Items from a dataset:
────────────────

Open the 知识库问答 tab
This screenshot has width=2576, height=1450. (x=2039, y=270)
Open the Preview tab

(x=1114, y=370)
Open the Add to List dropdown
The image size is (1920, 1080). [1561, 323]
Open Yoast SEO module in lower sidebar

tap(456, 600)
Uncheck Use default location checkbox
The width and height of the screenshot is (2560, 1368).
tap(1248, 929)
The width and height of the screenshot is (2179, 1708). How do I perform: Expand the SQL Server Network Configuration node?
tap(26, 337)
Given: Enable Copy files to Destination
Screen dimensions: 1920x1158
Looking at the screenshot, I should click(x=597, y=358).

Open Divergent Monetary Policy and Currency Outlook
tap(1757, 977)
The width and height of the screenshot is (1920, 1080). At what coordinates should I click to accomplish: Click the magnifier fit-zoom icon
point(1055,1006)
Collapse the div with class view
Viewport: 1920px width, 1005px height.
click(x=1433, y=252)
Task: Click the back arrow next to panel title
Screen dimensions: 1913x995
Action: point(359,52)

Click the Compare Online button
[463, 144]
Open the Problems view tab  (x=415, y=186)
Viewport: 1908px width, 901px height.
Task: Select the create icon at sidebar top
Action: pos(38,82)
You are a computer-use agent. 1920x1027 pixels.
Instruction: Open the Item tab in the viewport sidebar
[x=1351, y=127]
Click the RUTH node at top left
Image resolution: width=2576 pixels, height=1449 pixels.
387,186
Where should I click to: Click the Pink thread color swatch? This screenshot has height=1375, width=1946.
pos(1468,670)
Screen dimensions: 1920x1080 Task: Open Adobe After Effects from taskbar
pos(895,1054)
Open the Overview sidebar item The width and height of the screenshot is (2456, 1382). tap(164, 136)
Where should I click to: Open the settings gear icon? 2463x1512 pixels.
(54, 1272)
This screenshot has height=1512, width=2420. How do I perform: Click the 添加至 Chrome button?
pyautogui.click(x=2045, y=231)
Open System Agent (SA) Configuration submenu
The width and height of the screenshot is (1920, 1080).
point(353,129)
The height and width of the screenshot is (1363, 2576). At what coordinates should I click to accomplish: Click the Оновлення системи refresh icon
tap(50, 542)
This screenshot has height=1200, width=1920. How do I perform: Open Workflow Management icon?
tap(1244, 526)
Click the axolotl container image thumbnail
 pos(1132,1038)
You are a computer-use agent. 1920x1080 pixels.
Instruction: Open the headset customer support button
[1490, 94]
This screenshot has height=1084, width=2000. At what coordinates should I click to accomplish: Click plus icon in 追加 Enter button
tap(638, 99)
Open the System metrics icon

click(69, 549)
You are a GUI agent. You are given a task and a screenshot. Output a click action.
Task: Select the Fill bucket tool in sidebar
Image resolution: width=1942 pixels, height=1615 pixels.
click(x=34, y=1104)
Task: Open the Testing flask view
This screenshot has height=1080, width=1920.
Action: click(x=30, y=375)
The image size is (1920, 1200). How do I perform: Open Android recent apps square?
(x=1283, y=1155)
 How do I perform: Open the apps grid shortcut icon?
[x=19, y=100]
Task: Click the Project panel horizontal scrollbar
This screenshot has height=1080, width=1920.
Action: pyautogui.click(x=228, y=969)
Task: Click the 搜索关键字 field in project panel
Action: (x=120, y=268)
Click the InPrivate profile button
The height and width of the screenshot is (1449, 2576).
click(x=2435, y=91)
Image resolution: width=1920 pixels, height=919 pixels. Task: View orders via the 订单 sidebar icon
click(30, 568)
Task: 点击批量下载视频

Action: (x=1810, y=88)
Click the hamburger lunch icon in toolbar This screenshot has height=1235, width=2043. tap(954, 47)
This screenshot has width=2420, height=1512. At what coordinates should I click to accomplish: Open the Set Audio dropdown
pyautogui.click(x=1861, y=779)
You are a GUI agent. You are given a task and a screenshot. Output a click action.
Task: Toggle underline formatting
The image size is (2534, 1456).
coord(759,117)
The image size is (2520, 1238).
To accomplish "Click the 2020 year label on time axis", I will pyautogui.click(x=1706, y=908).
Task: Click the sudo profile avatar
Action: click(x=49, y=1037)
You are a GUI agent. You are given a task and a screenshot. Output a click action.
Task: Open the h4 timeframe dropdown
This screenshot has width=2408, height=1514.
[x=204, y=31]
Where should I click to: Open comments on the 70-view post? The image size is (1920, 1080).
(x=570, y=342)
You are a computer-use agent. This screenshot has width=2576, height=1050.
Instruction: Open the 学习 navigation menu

────────────────

Print out every record again, exactly and in full.

Open the 知识库问答 tab
This screenshot has width=2576, height=1450. (x=2039, y=270)
Open the Preview tab

(x=1114, y=370)
Open the Add to List dropdown
The image size is (1920, 1080). [1561, 323]
Open Yoast SEO module in lower sidebar

tap(456, 600)
Uncheck Use default location checkbox
The width and height of the screenshot is (2560, 1368).
tap(1248, 929)
The width and height of the screenshot is (2179, 1708). How do I perform: Expand the SQL Server Network Configuration node?
tap(26, 337)
Given: Enable Copy files to Destination
Screen dimensions: 1920x1158
Looking at the screenshot, I should click(x=597, y=358).

Open Divergent Monetary Policy and Currency Outlook
tap(1757, 977)
The width and height of the screenshot is (1920, 1080). At what coordinates should I click to accomplish: Click the magnifier fit-zoom icon
point(1055,1006)
Collapse the div with class view
Viewport: 1920px width, 1005px height.
click(x=1433, y=252)
Task: Click the back arrow next to panel title
Screen dimensions: 1913x995
Action: point(359,52)

Click the Compare Online button
[463, 144]
Open the Problems view tab  (x=415, y=186)
Viewport: 1908px width, 901px height.
Task: Select the create icon at sidebar top
Action: pos(38,82)
You are a computer-use agent. 1920x1027 pixels.
Instruction: Open the Item tab in the viewport sidebar
[x=1351, y=127]
Click the RUTH node at top left
Image resolution: width=2576 pixels, height=1449 pixels.
387,186
Where should I click to: Click the Pink thread color swatch? This screenshot has height=1375, width=1946.
pos(1468,670)
Screen dimensions: 1920x1080 Task: Open Adobe After Effects from taskbar
pos(895,1054)
Open the Overview sidebar item The width and height of the screenshot is (2456, 1382). tap(164, 136)
Where should I click to: Open the settings gear icon? 2463x1512 pixels.
(54, 1272)
This screenshot has height=1512, width=2420. How do I perform: Click the 添加至 Chrome button?
pyautogui.click(x=2045, y=231)
Open System Agent (SA) Configuration submenu
The width and height of the screenshot is (1920, 1080).
point(353,129)
The height and width of the screenshot is (1363, 2576). At what coordinates should I click to accomplish: Click the Оновлення системи refresh icon
tap(50, 542)
This screenshot has height=1200, width=1920. How do I perform: Open Workflow Management icon?
tap(1244, 526)
Click the axolotl container image thumbnail
 pos(1132,1038)
You are a computer-use agent. 1920x1080 pixels.
Instruction: Open the headset customer support button
[1490, 94]
This screenshot has height=1084, width=2000. At what coordinates should I click to accomplish: Click plus icon in 追加 Enter button
tap(638, 99)
Open the System metrics icon

click(69, 549)
You are a GUI agent. You are given a task and a screenshot. Output a click action.
Task: Select the Fill bucket tool in sidebar
Image resolution: width=1942 pixels, height=1615 pixels.
click(x=34, y=1104)
Task: Open the Testing flask view
This screenshot has height=1080, width=1920.
Action: click(x=30, y=375)
The image size is (1920, 1200). How do I perform: Open Android recent apps square?
(x=1283, y=1155)
 How do I perform: Open the apps grid shortcut icon?
[x=19, y=100]
Task: Click the Project panel horizontal scrollbar
This screenshot has height=1080, width=1920.
Action: pyautogui.click(x=228, y=969)
Task: Click the 搜索关键字 field in project panel
Action: (x=120, y=268)
Click the InPrivate profile button
The height and width of the screenshot is (1449, 2576).
click(x=2435, y=91)
Image resolution: width=1920 pixels, height=919 pixels. Task: View orders via the 订单 sidebar icon
click(30, 568)
Task: 点击批量下载视频

Action: (x=1810, y=88)
Click the hamburger lunch icon in toolbar This screenshot has height=1235, width=2043. tap(954, 47)
This screenshot has width=2420, height=1512. At what coordinates should I click to accomplish: Open the Set Audio dropdown
pyautogui.click(x=1861, y=779)
You are a GUI agent. You are given a task and a screenshot. Output a click action.
Task: Toggle underline formatting
The image size is (2534, 1456).
coord(759,117)
The image size is (2520, 1238).
To accomplish "Click the 2020 year label on time axis", I will pyautogui.click(x=1706, y=908).
Task: Click the sudo profile avatar
Action: click(x=49, y=1037)
You are a GUI agent. You are given a task and a screenshot. Output a click action.
Task: Open the h4 timeframe dropdown
This screenshot has width=2408, height=1514.
[x=204, y=31]
Where should I click to: Open comments on the 70-view post? The image size is (1920, 1080).
(x=570, y=342)
You are a computer-use agent. This screenshot has width=2576, height=1050.
Instruction: Open the 学习 navigation menu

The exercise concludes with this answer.